Podbeskidzie wygrało zasłużenie. Gdyby nie bardzo dobra gra Zbigniewa Małkowskiego wygrana "Górali" byłaby bardziej okazała. Już w pierwszej połowie gospodarze mieli trzy wyborne okazje. Drugą część gry rozpoczęli od zmarnowania kolejnej "setki". Udało im się dopiero w 62. minucie, ale wtedy Małkowskiego po dośrodkowaniu Tomasza Górkiewicza zaskoczył kolega z drużyny Piotr Malarczyk. Kielczanie nie mieli zbyt wielu okazji, ale w doliczonym czasie gry powinni doprowadzić do remisu. Jednak Daniel Gołębiewski fatalnie spudłował posyłając piłkę nad poprzeczką. Tuż przed końcem meczu drugą żółtą kartkę obejrzał jeszcze Vlastimir Jovanović i musiał opuścić boisko przed ostatnim gwizdkiem sędziego.

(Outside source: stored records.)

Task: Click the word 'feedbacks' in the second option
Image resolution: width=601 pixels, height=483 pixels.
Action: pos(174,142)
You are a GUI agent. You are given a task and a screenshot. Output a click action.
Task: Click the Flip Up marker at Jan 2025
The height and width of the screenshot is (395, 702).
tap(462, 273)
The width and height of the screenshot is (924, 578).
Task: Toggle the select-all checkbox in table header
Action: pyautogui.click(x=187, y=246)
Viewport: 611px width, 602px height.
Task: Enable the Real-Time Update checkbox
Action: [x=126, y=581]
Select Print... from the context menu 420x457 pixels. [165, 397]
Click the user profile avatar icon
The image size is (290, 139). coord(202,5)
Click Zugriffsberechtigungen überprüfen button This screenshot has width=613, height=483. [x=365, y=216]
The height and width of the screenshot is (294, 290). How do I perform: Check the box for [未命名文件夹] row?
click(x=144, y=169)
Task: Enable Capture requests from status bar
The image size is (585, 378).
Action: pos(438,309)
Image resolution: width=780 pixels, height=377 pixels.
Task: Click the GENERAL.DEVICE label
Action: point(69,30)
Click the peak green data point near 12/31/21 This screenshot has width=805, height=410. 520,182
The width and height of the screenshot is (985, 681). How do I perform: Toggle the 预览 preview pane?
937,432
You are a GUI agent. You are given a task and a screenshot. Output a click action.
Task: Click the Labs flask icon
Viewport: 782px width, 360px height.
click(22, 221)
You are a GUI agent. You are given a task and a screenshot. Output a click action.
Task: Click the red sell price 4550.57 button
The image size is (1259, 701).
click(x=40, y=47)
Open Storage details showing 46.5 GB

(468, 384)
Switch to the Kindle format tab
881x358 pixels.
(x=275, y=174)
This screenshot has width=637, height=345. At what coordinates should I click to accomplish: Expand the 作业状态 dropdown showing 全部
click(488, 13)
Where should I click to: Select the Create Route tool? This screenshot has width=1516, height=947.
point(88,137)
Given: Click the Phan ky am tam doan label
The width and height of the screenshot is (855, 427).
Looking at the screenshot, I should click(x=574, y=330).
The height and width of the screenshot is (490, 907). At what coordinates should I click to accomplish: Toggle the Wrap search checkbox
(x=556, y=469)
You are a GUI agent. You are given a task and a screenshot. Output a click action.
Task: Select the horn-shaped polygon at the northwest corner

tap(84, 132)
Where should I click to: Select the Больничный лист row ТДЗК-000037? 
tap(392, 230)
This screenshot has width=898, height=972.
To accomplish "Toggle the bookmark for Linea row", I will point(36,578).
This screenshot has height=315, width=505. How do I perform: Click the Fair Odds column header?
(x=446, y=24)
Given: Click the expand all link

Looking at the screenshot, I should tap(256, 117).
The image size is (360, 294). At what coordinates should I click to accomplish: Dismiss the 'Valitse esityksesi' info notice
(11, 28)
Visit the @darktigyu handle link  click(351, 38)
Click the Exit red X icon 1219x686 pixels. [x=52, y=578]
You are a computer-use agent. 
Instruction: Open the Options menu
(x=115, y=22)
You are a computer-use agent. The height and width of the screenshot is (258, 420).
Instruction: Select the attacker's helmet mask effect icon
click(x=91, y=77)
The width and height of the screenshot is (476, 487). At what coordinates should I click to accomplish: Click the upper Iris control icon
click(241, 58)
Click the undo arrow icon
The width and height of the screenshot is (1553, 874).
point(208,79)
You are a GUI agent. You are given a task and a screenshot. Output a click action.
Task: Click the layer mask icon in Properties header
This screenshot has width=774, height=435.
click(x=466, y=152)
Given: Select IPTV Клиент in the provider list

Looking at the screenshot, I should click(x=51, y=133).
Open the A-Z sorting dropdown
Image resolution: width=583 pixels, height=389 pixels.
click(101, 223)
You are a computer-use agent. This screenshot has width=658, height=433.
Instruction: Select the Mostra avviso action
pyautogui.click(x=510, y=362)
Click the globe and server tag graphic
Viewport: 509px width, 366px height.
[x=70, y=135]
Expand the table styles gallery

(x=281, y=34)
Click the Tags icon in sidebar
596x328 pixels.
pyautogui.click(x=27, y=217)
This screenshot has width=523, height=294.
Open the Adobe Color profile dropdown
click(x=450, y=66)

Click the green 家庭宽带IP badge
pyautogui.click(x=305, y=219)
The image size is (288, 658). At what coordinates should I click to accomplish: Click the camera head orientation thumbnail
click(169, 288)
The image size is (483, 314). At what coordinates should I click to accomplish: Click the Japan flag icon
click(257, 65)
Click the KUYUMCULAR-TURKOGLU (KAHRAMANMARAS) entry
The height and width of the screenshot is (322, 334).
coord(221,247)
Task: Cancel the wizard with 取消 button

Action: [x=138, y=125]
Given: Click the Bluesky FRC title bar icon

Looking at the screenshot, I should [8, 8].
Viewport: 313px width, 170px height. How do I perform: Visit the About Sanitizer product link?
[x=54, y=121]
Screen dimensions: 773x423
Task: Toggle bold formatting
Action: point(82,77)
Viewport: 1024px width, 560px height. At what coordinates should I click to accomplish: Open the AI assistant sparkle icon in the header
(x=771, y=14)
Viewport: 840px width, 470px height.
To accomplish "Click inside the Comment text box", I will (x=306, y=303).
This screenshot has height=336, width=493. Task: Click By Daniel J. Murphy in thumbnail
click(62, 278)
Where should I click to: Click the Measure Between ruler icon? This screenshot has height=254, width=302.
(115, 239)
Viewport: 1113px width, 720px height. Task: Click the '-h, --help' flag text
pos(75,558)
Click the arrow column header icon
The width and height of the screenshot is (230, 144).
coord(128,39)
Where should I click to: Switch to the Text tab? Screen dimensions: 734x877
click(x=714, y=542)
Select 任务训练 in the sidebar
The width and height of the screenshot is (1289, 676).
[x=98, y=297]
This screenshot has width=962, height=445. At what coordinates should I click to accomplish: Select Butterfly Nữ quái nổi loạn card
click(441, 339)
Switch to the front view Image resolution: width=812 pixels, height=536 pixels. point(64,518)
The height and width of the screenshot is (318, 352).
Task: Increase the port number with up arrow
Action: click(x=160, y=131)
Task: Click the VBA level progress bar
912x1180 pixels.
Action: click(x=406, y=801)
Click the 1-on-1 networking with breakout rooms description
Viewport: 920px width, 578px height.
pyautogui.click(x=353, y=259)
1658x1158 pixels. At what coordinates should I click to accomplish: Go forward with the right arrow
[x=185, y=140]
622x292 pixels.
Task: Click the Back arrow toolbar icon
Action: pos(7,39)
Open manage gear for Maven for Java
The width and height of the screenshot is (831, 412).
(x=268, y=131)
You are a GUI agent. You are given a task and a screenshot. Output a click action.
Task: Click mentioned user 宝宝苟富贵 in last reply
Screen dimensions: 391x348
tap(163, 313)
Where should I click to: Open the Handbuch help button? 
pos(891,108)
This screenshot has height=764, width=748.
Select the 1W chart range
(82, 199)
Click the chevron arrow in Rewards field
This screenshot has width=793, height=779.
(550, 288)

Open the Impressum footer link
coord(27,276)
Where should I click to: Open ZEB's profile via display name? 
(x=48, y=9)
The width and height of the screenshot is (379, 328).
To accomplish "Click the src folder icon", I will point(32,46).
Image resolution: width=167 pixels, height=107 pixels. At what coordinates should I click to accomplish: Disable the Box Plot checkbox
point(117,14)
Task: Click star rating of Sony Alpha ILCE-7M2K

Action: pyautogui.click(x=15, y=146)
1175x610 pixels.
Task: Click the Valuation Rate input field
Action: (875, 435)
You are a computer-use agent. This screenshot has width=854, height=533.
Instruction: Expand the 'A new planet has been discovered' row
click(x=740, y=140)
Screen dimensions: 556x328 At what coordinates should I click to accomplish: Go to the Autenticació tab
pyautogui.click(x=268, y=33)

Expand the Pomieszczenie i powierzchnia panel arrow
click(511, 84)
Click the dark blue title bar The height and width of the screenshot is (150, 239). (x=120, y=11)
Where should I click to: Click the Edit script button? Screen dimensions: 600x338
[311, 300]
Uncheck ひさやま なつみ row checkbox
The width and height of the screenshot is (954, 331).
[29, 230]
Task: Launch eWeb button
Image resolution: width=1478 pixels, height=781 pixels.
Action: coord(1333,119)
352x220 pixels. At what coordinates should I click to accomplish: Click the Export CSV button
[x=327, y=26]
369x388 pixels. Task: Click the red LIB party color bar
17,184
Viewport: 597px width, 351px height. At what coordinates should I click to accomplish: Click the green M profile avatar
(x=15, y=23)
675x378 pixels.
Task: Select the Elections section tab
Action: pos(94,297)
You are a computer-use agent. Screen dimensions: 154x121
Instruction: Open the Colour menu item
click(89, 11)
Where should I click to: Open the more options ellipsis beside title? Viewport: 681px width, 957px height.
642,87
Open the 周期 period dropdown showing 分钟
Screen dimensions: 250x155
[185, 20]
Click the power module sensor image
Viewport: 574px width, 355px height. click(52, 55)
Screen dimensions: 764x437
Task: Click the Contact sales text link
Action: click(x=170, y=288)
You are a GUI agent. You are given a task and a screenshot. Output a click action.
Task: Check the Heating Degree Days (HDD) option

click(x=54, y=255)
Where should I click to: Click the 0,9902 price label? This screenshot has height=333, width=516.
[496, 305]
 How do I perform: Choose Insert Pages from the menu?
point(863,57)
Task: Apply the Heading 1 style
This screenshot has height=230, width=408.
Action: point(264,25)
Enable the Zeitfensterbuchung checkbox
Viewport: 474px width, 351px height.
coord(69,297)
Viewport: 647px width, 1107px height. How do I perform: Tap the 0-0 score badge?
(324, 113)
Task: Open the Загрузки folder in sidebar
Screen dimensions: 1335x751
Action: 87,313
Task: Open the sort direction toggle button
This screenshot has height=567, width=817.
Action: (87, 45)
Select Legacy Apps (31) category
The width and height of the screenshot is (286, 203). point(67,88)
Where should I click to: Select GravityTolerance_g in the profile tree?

W tabeli po sześciu kolejkach prowadzi Legia Warszawa przed Górnikiem Zabrze i Lechią Gdańsk. Wszystkie te drużyny zgromadziły po 12 punktów. Podbeskidzie dzięki wygranej opuściło ostatnie miejsce w tabeli. Za to Korona spadła do strefy spadkowej. Jedyną drużyną bez zwycięstwa pozostaje w tym sezonie Zawisza Bydgoszcz.
Kolejne ligowe emocje dopiero za dwa tygodnie. Teraz pora na emocje związane z reprezentacją. Biało-czerwoni w piątek w Warszawie zagrają z Czarnogórą, kilka dni później na wyjeździe z San Marino. Oba spotkania to kolejna odsłona walki w eliminacjach mistrzostw świata w Brazylii.